[Stored data entries]
——————

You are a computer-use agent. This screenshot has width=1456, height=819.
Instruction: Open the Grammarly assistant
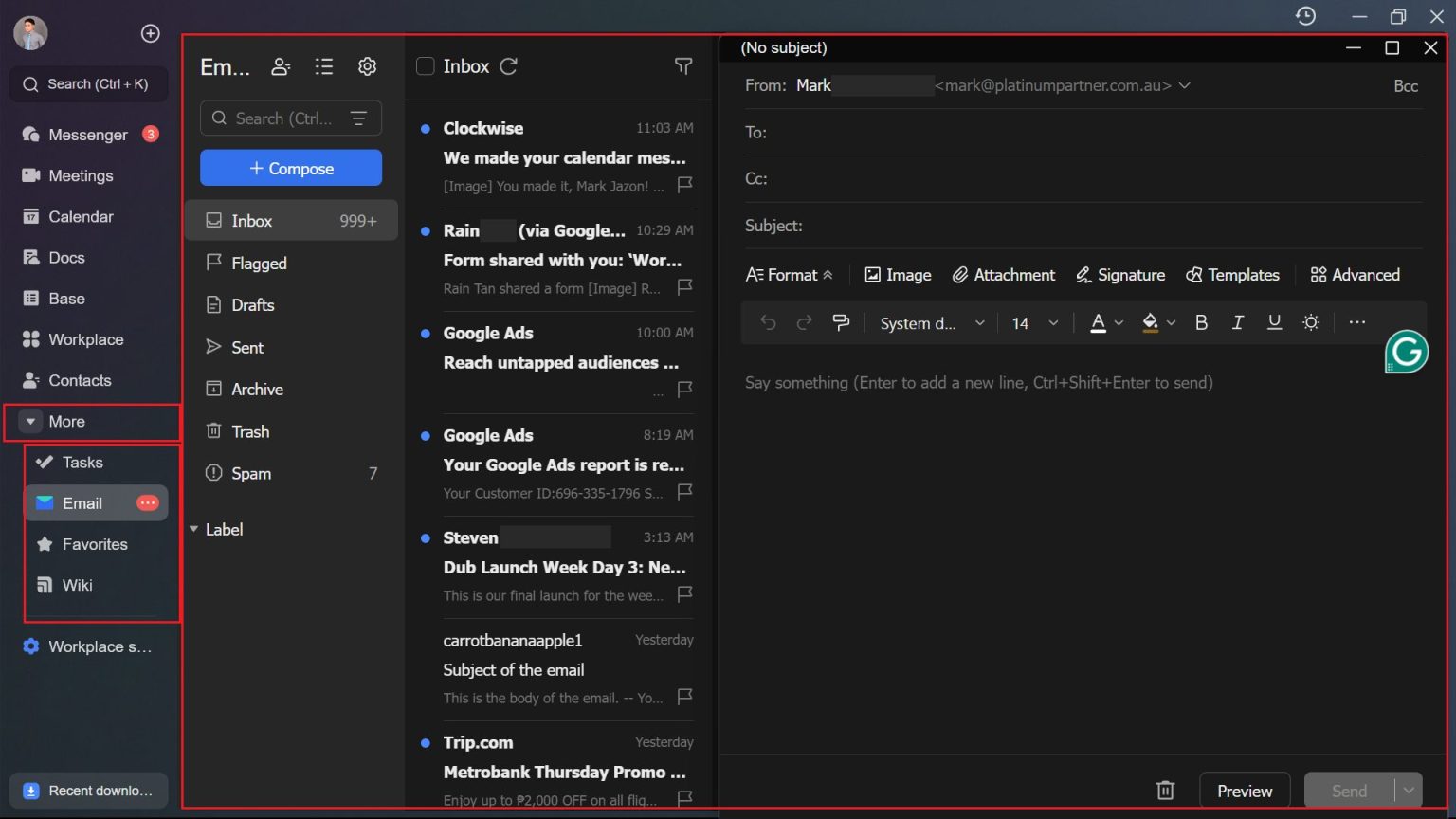pyautogui.click(x=1406, y=351)
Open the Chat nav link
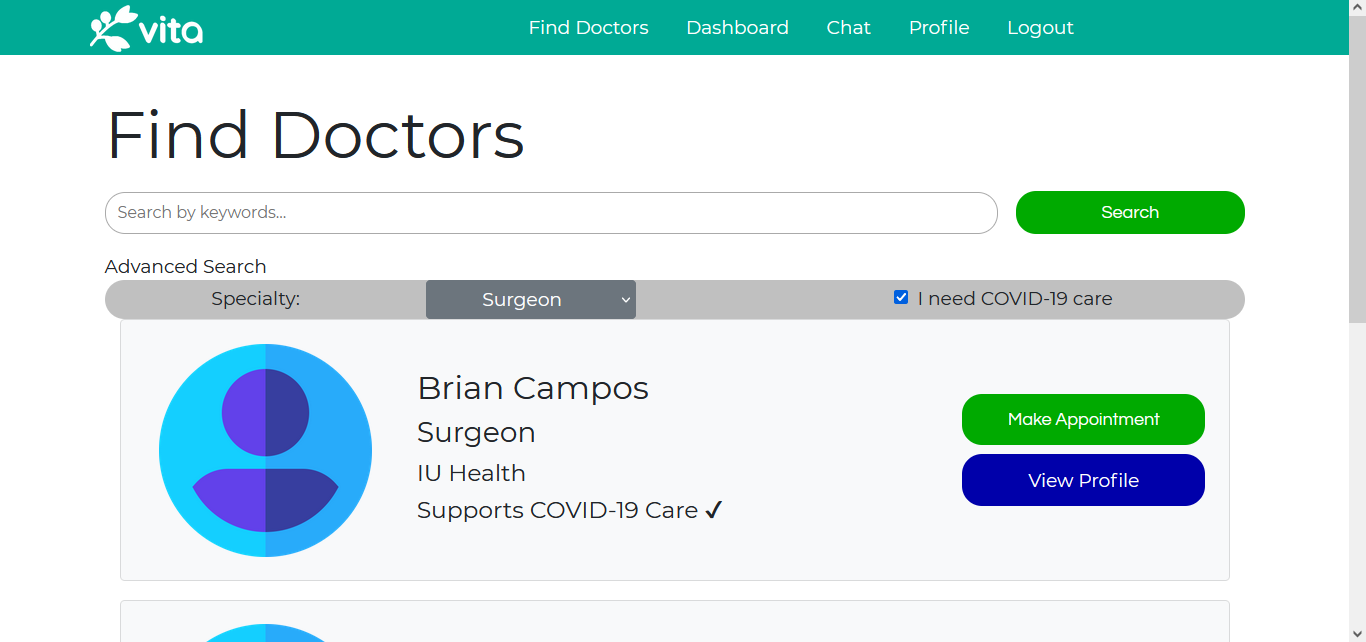 click(848, 28)
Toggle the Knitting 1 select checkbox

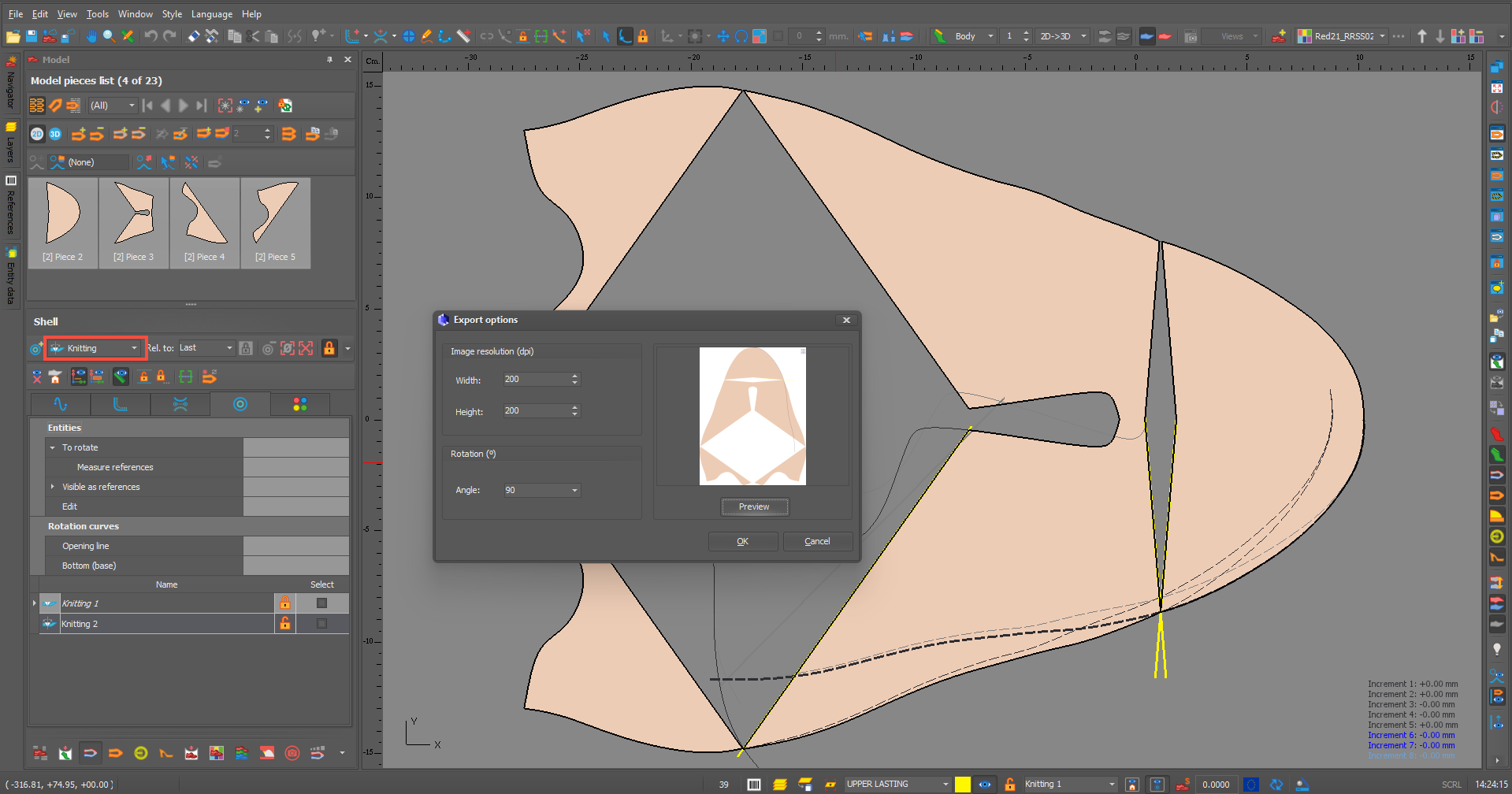point(321,603)
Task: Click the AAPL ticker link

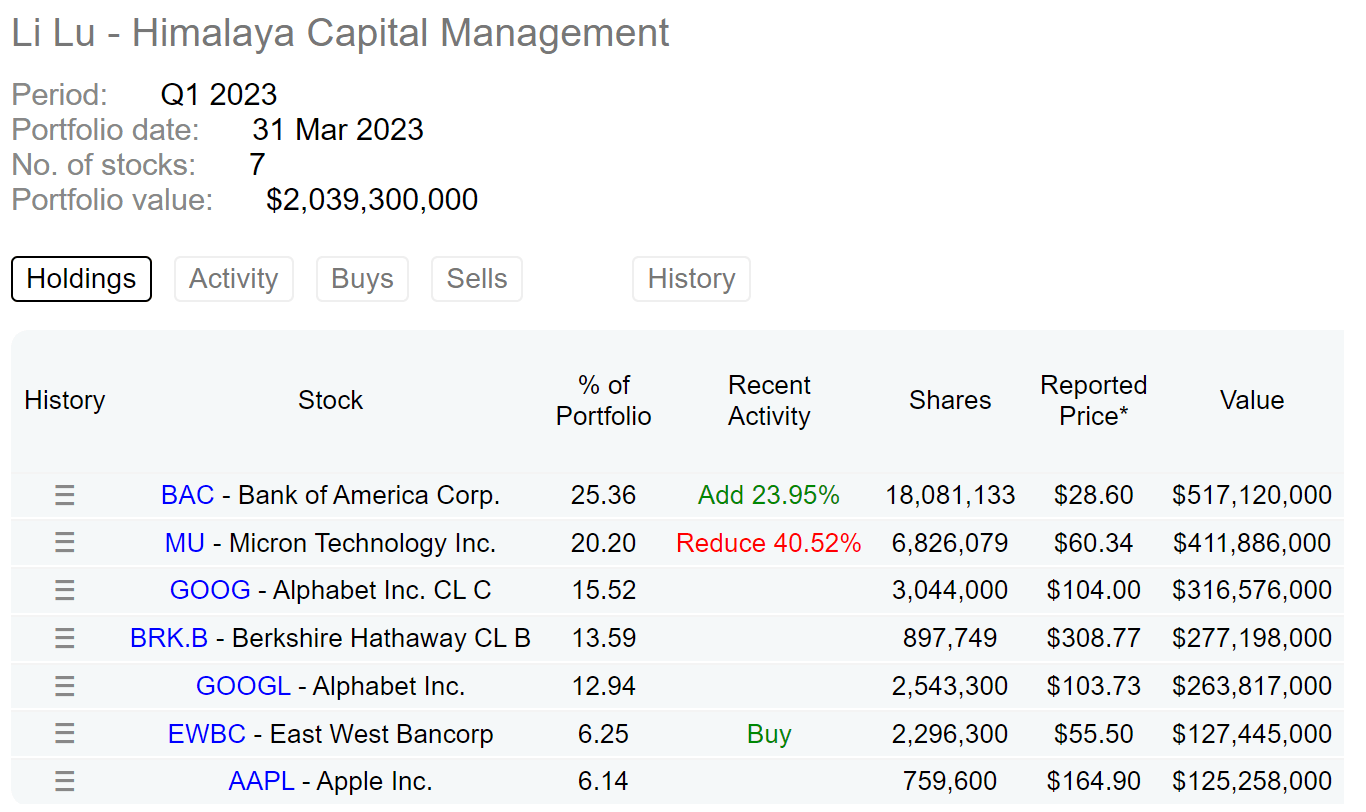Action: click(x=261, y=781)
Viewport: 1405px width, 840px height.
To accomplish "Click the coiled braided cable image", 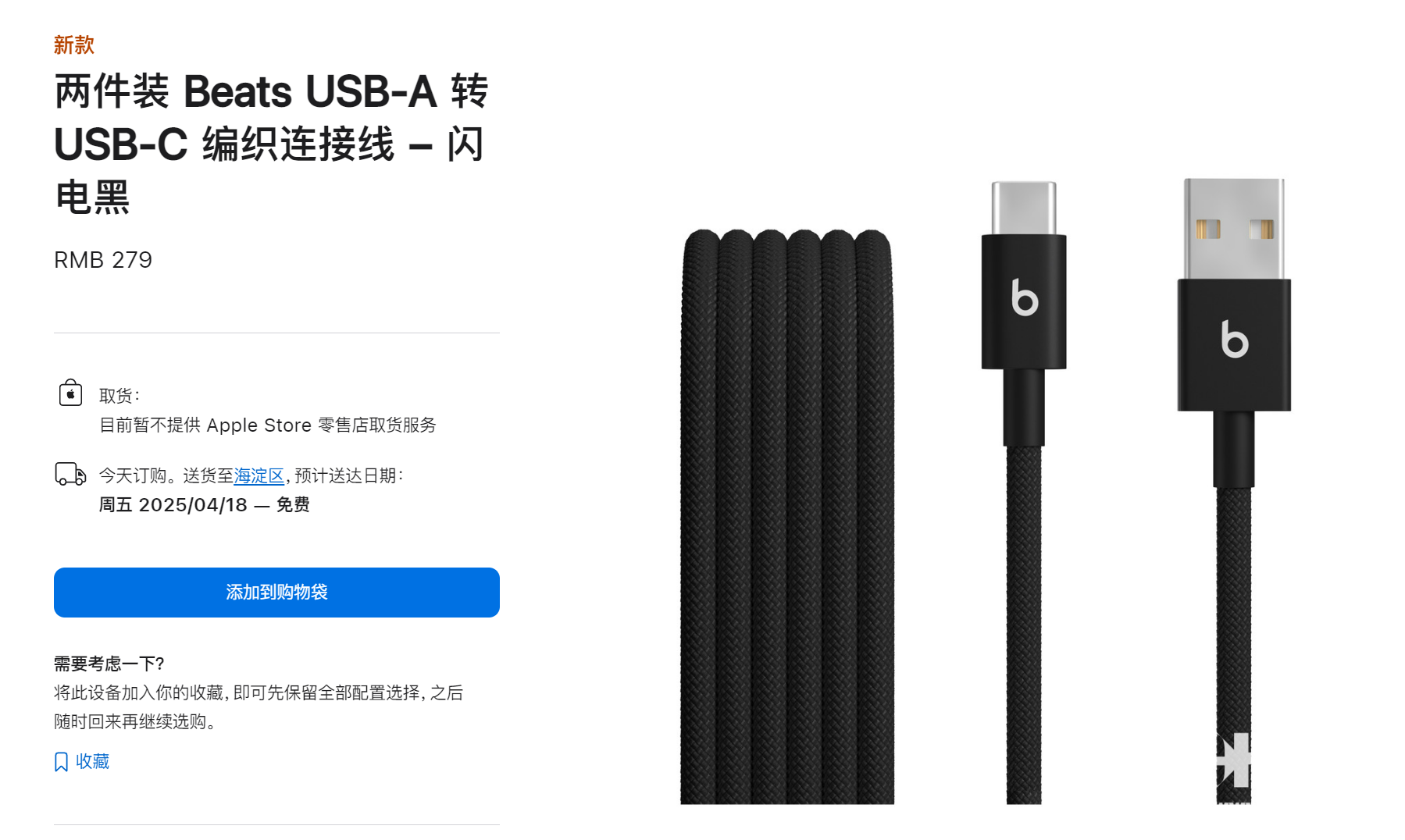I will point(787,516).
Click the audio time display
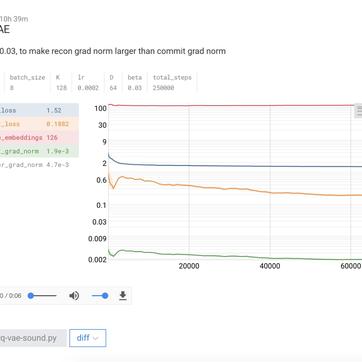362x362 pixels. (x=11, y=296)
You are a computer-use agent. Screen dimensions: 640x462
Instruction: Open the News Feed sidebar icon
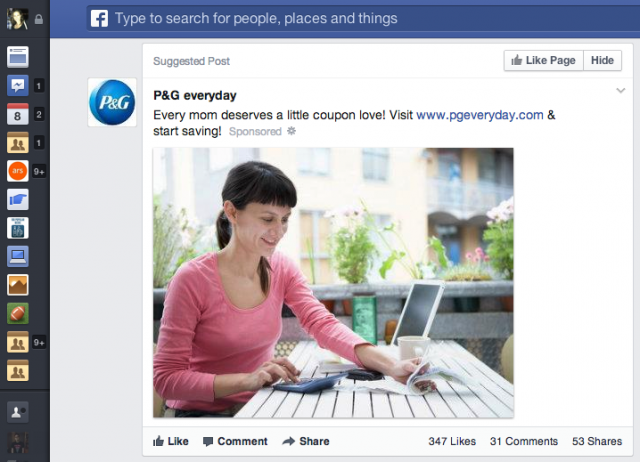point(18,57)
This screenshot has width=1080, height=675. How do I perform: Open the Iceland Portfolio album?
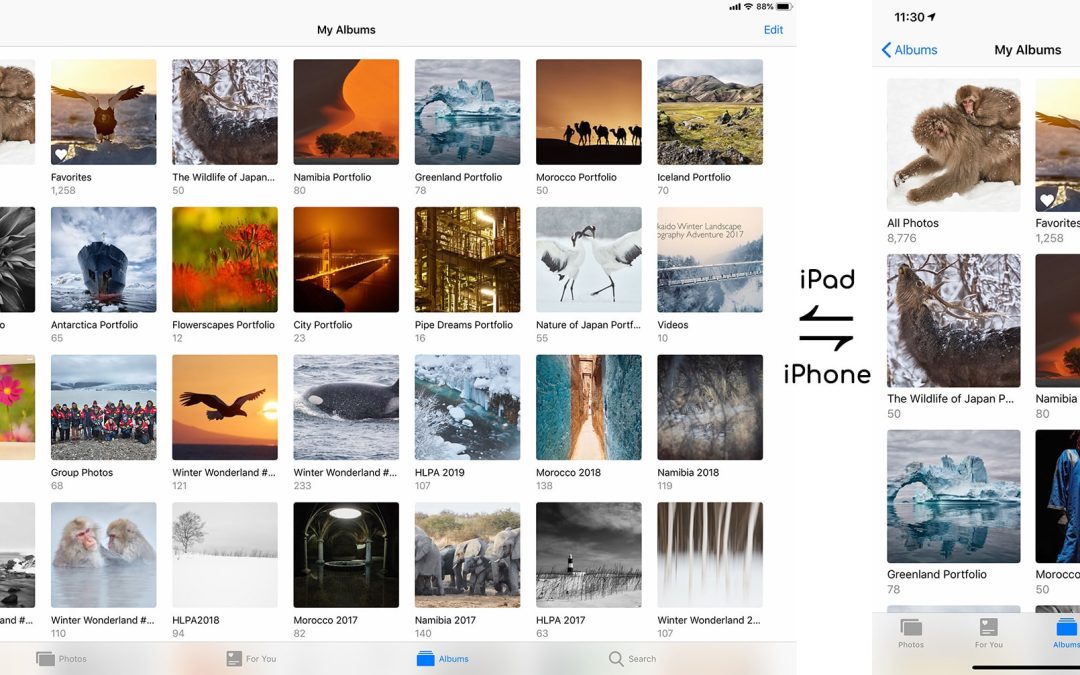pyautogui.click(x=709, y=112)
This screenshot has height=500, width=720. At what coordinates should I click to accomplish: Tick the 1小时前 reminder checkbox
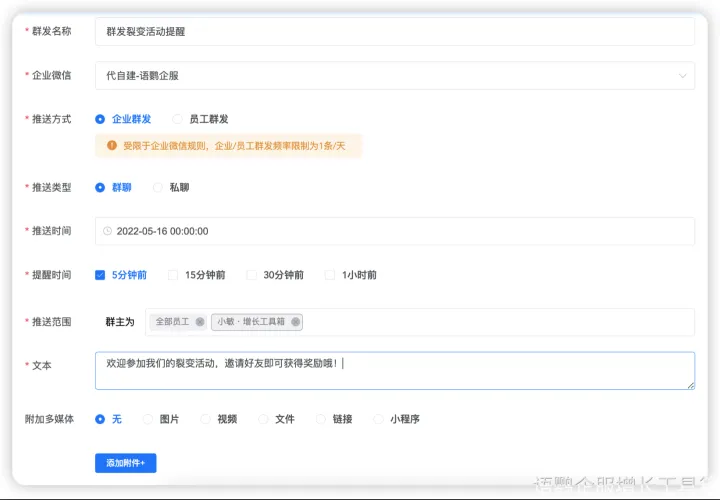[330, 275]
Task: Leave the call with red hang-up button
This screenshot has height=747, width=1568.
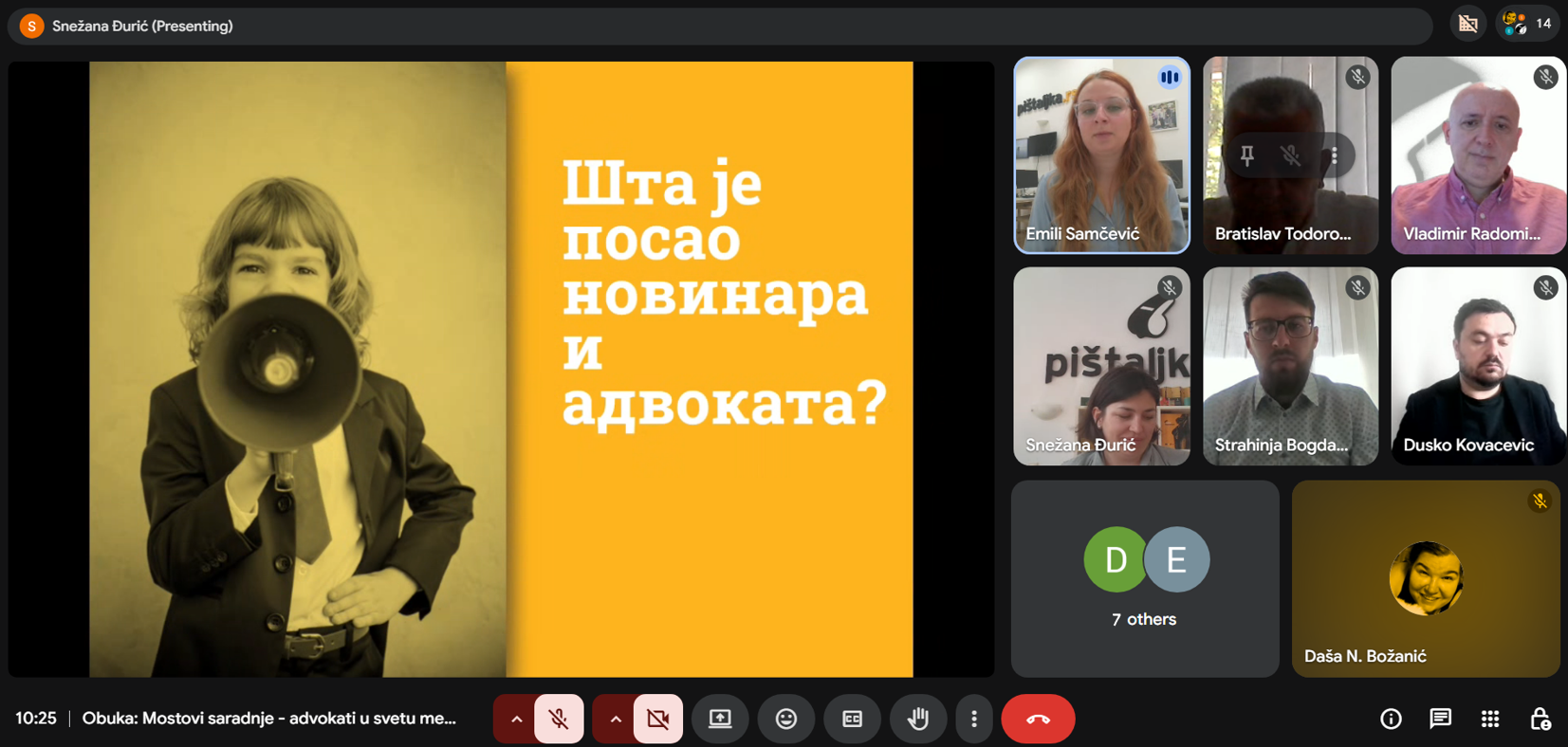Action: (1038, 719)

——————

**ACTIVITY:** Where a line in the records above contains the word "agent", copy that line.

**REPLY TO THE TASK:**
You are a computer-use agent. This screenshot has width=1456, height=819.
You are a computer-use agent. Screen dimensions: 640x462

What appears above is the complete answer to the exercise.